@aMifan,
post #1
Ostatnio sporo narzekam na brak przeglądarki www, która by obsługiwał dzisiejsze standardy. Wiem, że takie marudzenie można odbierać różnie. Jednak nie jest to bezpodstawne marudzenie czy trollowanie. Widząc jaki postęp w perspektywie czasu mają amigowe przeglądarki www, patrząc na wypowiedzi ludzi, którzy co jakiś czas dopiszą linijkę kodu można dojść do wniosku, że już tylko trumne można przygotować dla AWeba, IBrowse, i V.
Śmiem twierdzić, że ludzie, którzy zajmują się ta fundamentalną sprawą nie są użytkownikami Amigi. Jednak chwała im choć za to, że jeszcze nie rzucili Amigi i jej środowiska całkowicie.
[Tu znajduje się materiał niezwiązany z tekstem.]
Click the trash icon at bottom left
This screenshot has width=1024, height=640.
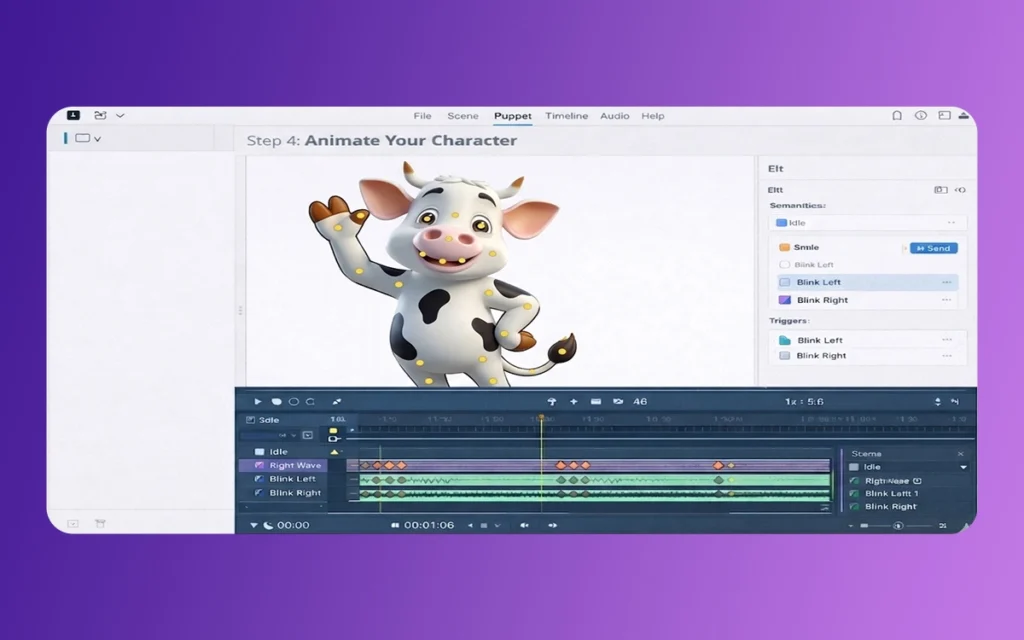pyautogui.click(x=99, y=523)
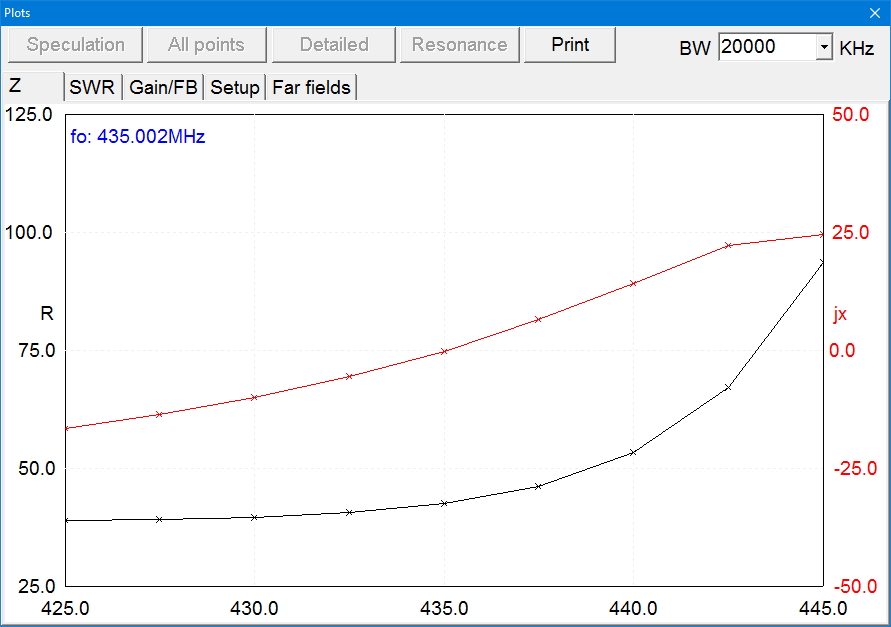Screen dimensions: 891x627
Task: Click the blue fo: 435.002MHz label
Action: pyautogui.click(x=138, y=137)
Oczywiście trzeba sobie zdawać sprawę z tego, że na wszystko potrzeba czasu i/lub pieniędzy, autorzy mają też swoje sprawy, etc. Jednak to nie jest do końca tak... Bo co można sobie pomyśleć widząc dla przykładu AWeb Open Source... Główny deweloper gdy jest pytany o rozwój AWeba wykręca się brakiem czasu, pracą, etc. A tymczasem ma czas na udzielanie się na ANN.lu w prawie wszystkich wątkach, pewnie też na MooBunny i innych, ma też czas na kłótnie na liście AWeba. O tym, że zajmuje się równocześnie AROSem to też spowalnia rozwój, bo przecież jednocześnie dwa duże projekty ciągnąć....
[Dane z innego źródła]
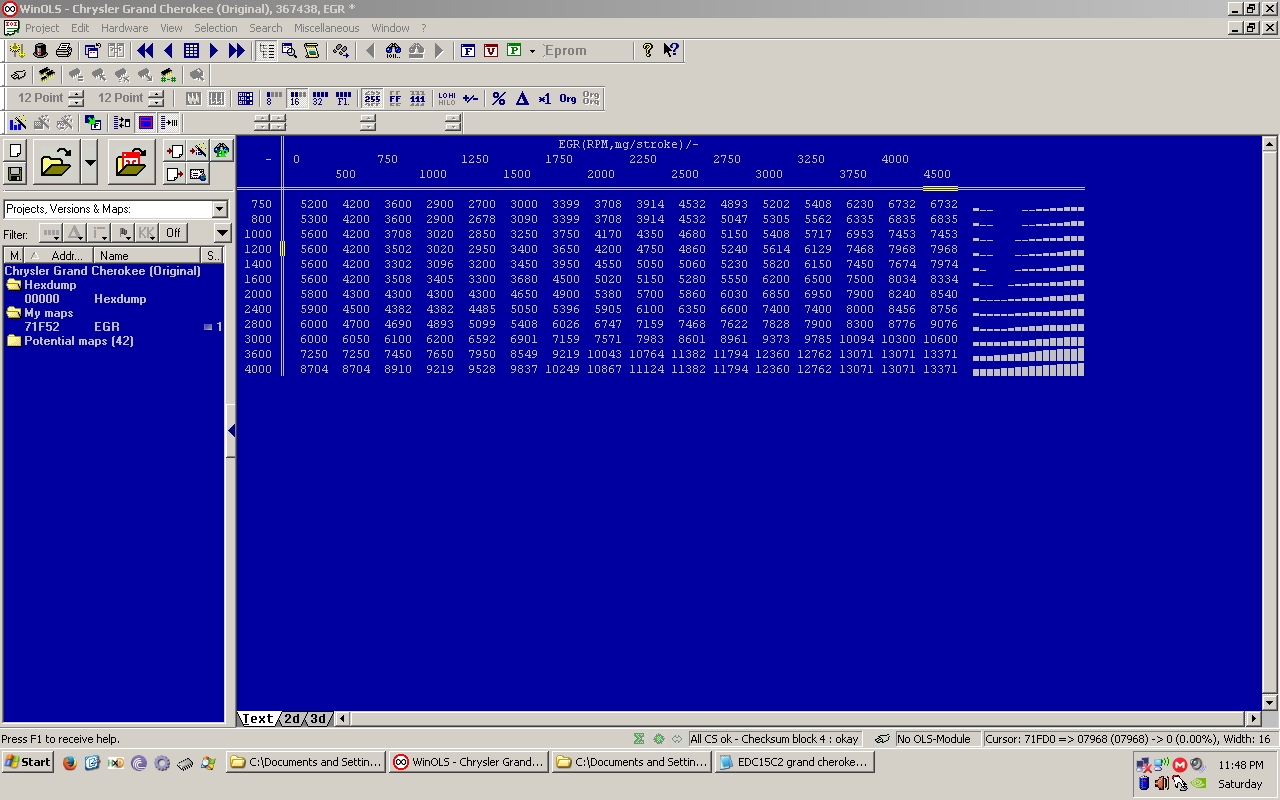The height and width of the screenshot is (800, 1280).
Task: Open project using the large folder icon
Action: tap(56, 162)
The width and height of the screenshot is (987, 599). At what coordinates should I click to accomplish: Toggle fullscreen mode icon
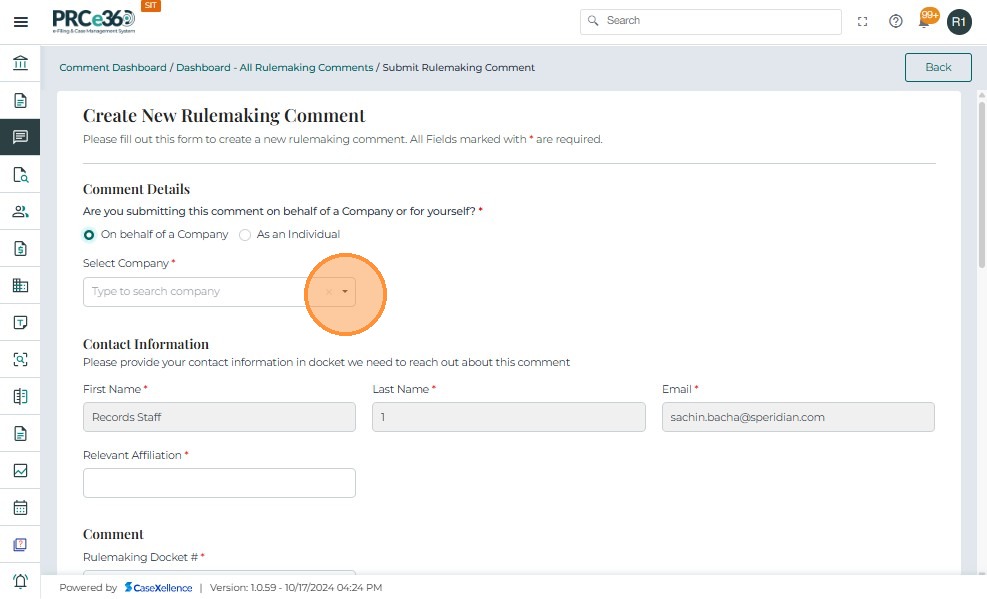[863, 21]
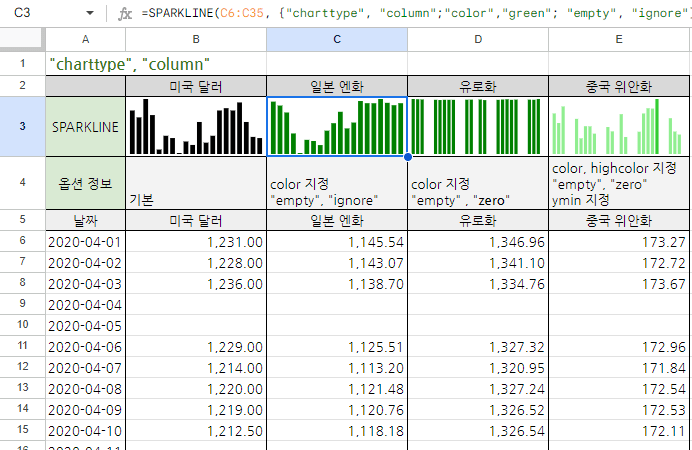Image resolution: width=692 pixels, height=450 pixels.
Task: Click the 옵션 정보 cell
Action: (85, 183)
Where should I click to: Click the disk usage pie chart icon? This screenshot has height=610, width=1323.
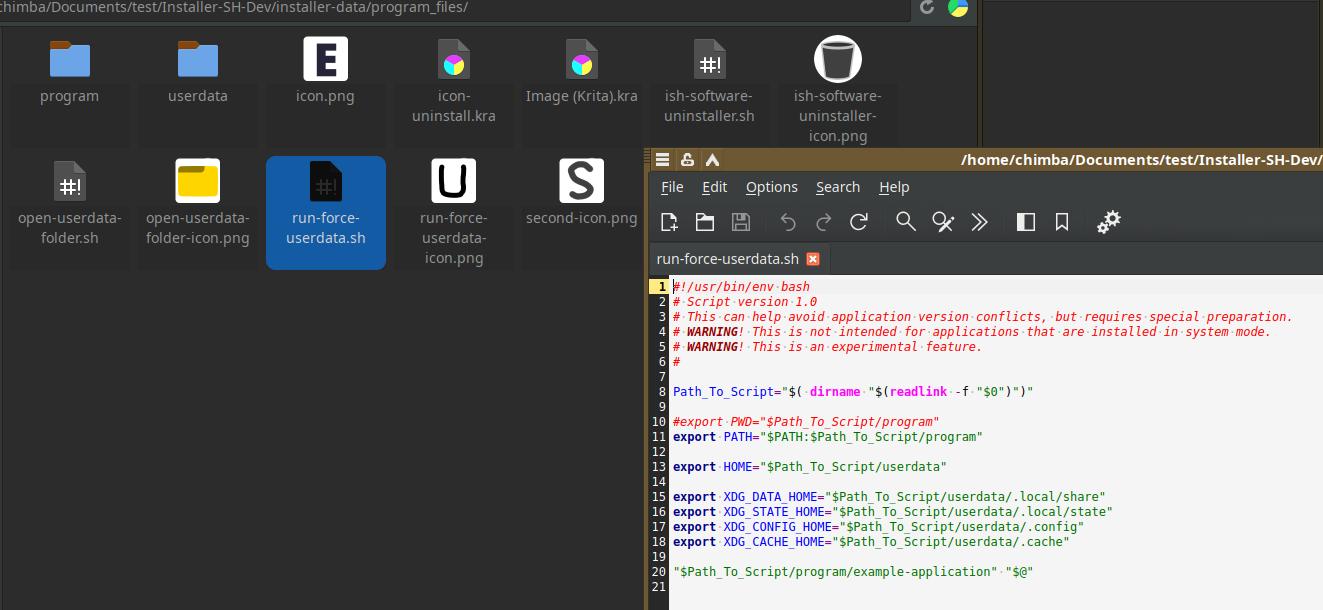(x=958, y=7)
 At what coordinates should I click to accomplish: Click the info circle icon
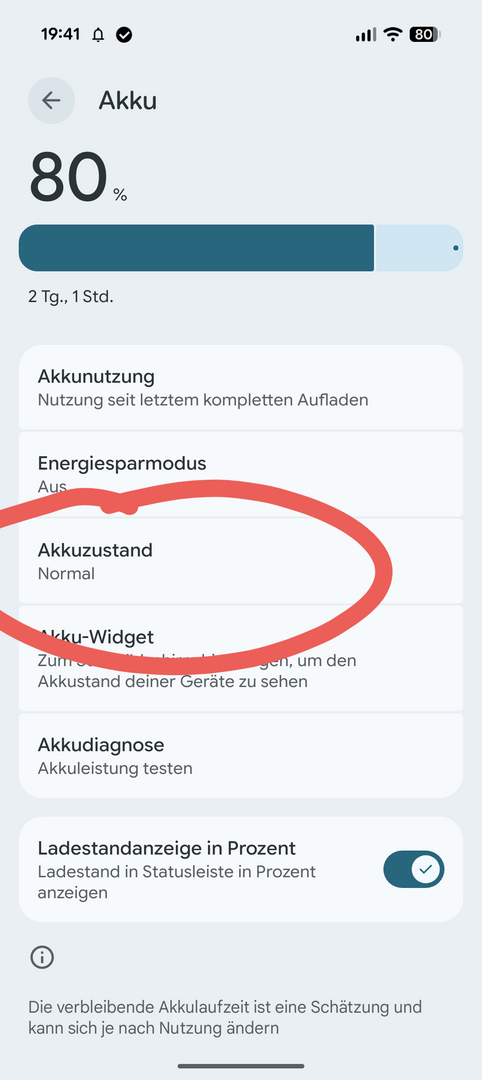point(42,957)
IBrowse... Ma się pojawić wersja 2.4. Z tego co wyczytałem na liście dyskusyjnej mają to być tylko poprawki + api do pluginów i może jakiś inna para drobiazgów.
V... ciągle przepisywany od nowa, ciągle się wiesza (ponoć wersja natywna na MorphOS już mniej, ale wystarczy sorzystać vflash...) i ma wiele głupich błędów, których jakoś nikt nie usuwa (bo i po co miałby to autor robić skoro być może nie używa i nie jest użytkownikiem swojej przeglądarki?)
Co pozostało? Lynx? To nie ta sfera przeglądarek...
Ciągle nam wmawiano, że są ważniejsze sprawy, że to na później, etc. I dalej nic.
Chciałbym zapytać na forum, może akurat ktoś będzie wiedział... Czy jest jeszcze ktoś w tym środowisku kto coś w tej sprawie robi? W kim można pokładać (sesnowną) nadzieję? Kogo pytać czy robi coś w tym kierunku czy ma zamiar, czy tak i jeśli nie to dlaczego?
Sytuacja jest taka, że nawet nie wiadomo kogo pytać.